Importante ressaltar, outrossim, a título de obiter dictum, que, na hipótese, ainda que fosse reconhecida a autoria, como pretende o órgão de acusação, pelo conjunto probatório carreado ao caderno processual seria imperioso o reconhecimento do erro de tipo inescusável, a afastar o dolo.

Com efeito, o togado singular ressaltou que B. - responsável pela compra da bebida alcoólica e do cigarro -, foi ouvida em juízo com 18 (dezoito) anos de idade, menos de um ano após o flagrante, e a sua compleição física realmente indica que poderia ser adulta (sentença audiovisual, fl. 77).

Impende destacar, ainda, que P. atingiria a maioridade apenas dois meses após o dia dos fatos, e B., que dentro de 6 (seis) meses também completaria 18 (dezoito) anos e que realizou a compra com cartão bancário próprio, disse que nunca foi requisitada a sua identidade em nenhum estabelecimento.

Avulta pontuar que a abordagem policial não ocorreu pela circunstância de P. e B. aparentarem a menoridade.

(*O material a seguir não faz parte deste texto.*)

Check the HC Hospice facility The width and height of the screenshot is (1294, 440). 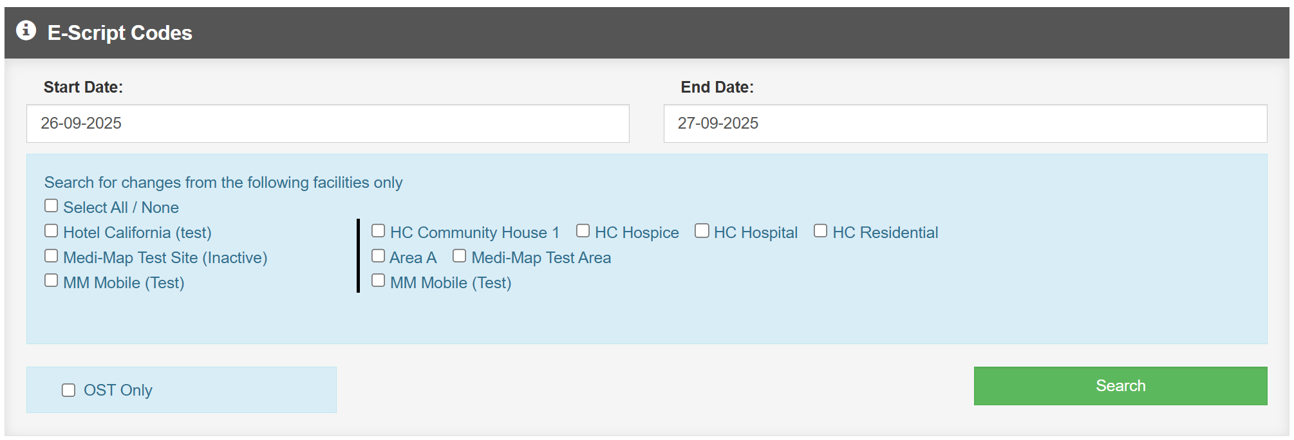[x=583, y=230]
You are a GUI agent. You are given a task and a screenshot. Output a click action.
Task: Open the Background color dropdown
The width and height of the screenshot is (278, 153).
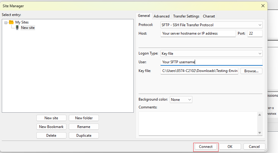[x=181, y=99]
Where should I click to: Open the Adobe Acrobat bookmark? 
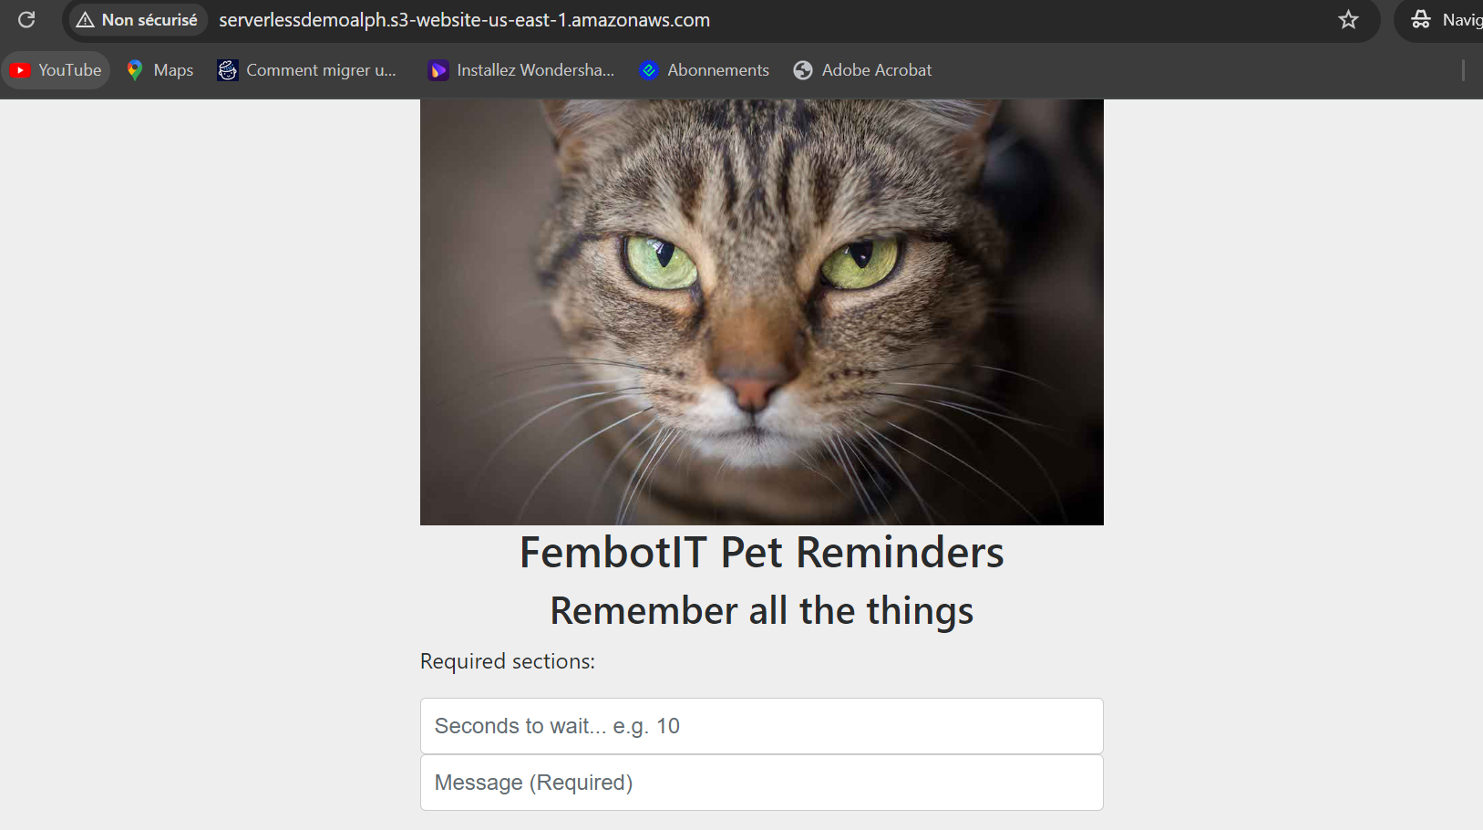pos(862,70)
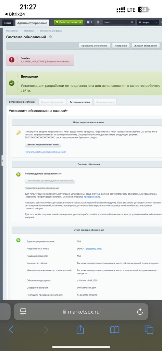
Task: Tap Safari share icon
Action: tap(80, 330)
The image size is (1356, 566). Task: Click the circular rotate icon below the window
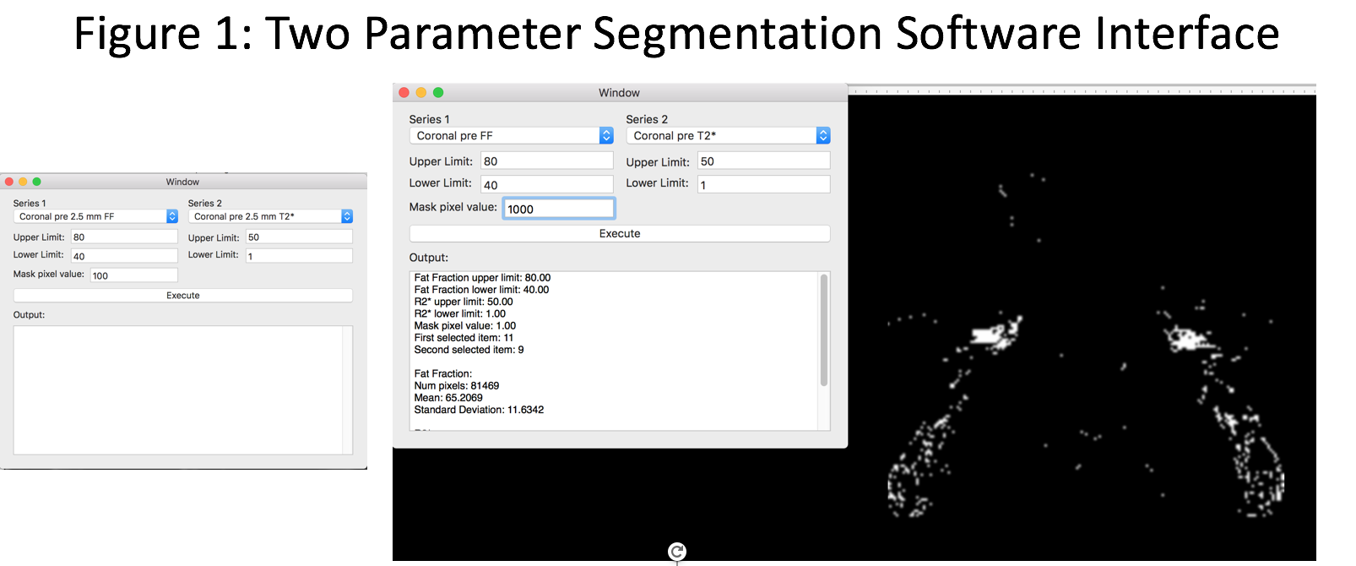point(676,552)
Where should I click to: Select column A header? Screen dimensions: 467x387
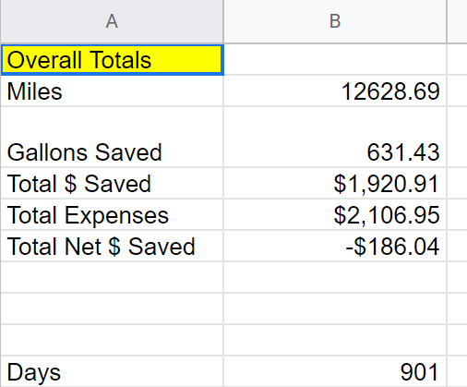pos(112,21)
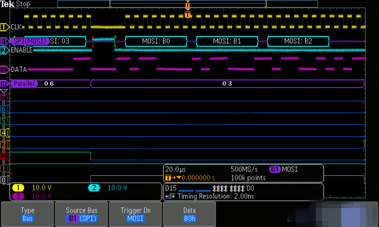
Task: Click the MOSI: B2 decoded packet
Action: pyautogui.click(x=298, y=41)
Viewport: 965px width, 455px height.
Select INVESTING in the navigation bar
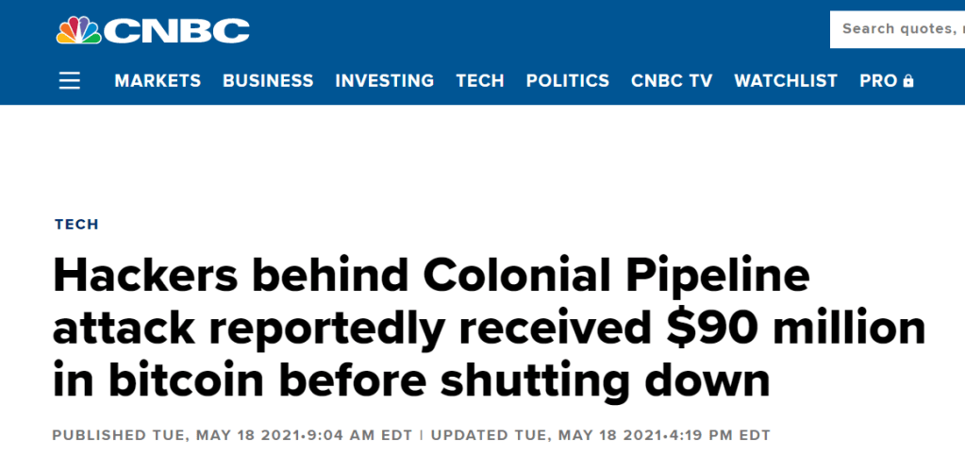[x=385, y=81]
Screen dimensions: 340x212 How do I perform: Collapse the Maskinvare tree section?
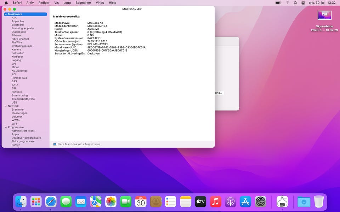coord(6,14)
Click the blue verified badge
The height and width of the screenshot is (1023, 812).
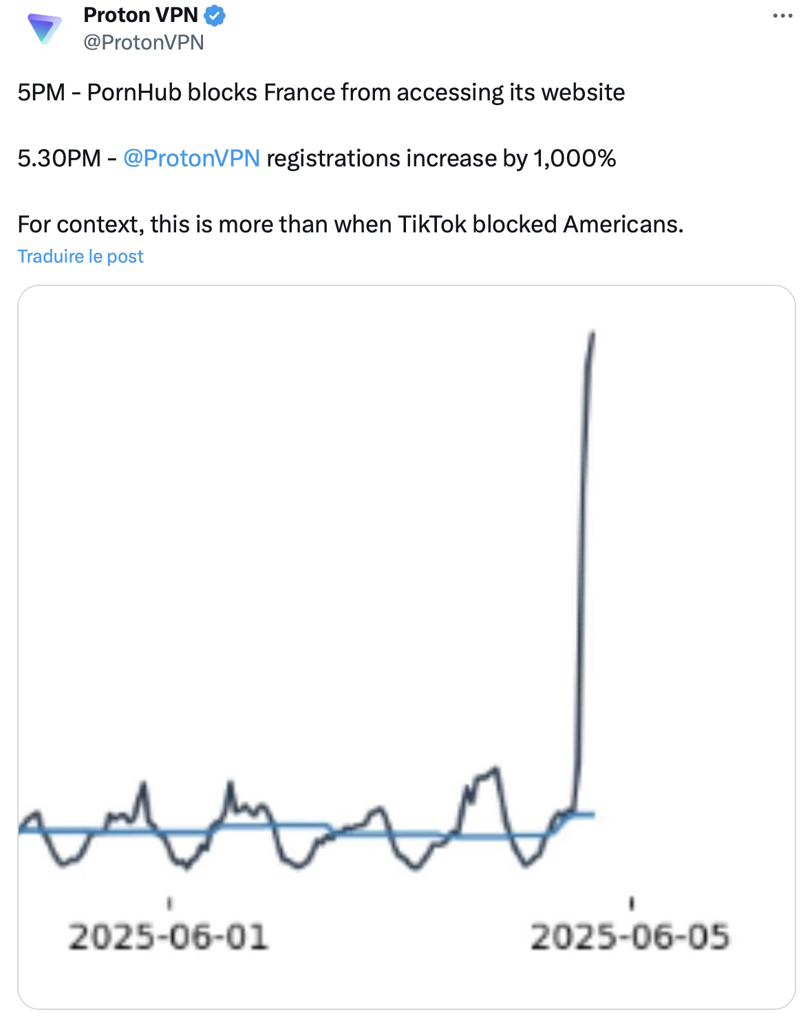pos(215,15)
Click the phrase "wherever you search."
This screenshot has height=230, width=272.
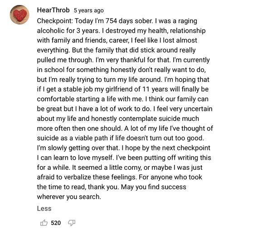coord(69,197)
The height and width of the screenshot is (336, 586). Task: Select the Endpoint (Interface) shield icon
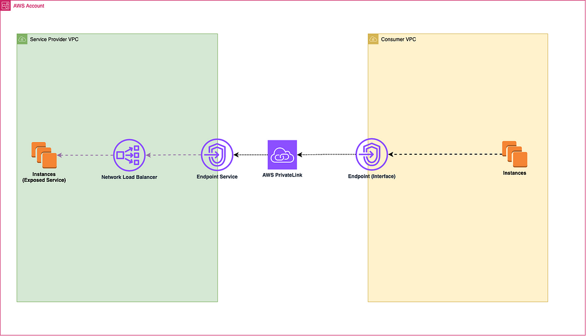click(x=371, y=155)
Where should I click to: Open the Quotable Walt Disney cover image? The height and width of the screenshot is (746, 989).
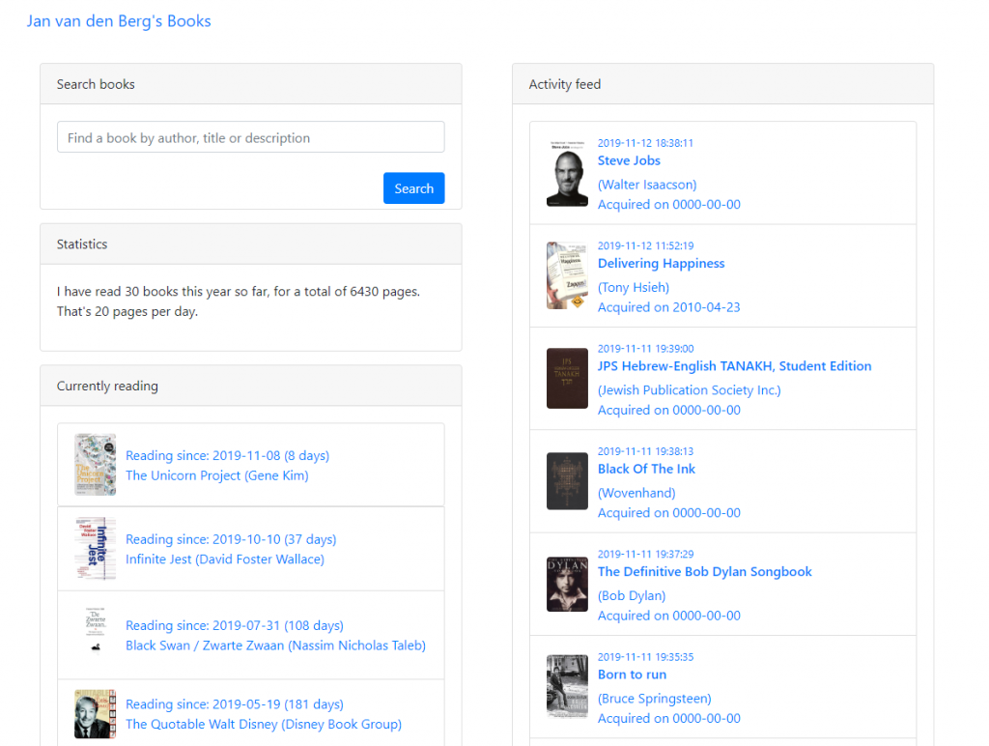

Os dois agentes públicos que realizaram o flagrante asseveraram que estavam nas proximidades e, ao constatarem que as adolescentes ficaram nervosas com a presença deles no local, resolveram questioná-las acerca da idade de ambas (depoimentos audiovisuais, fl. 77).

Nessa senda, verifica-se que, independentemente de quem realizou a venda, seria plenamente justificável o equívoco quanto à idade de B., a afastar o dolo. Ocorre que se estaria diante de erro de tipo inescusável (art. 20, in fine, do Código Penal), porquanto, caso fosse empregada a cautela devida, consistente em requerer o documento de identificação, o erro poderia ser evitado.

Excluído o dolo, remanesceria a possibilidade de punição a título culposo (art. 18, II, do CP). Contudo, em relação ao delito em análise, não existe previsão de responsabilização de condutas culposas, sendo incogitável, portanto, a condenação, a teor do disposto no art. 18, parágrafo único, do Código Penal.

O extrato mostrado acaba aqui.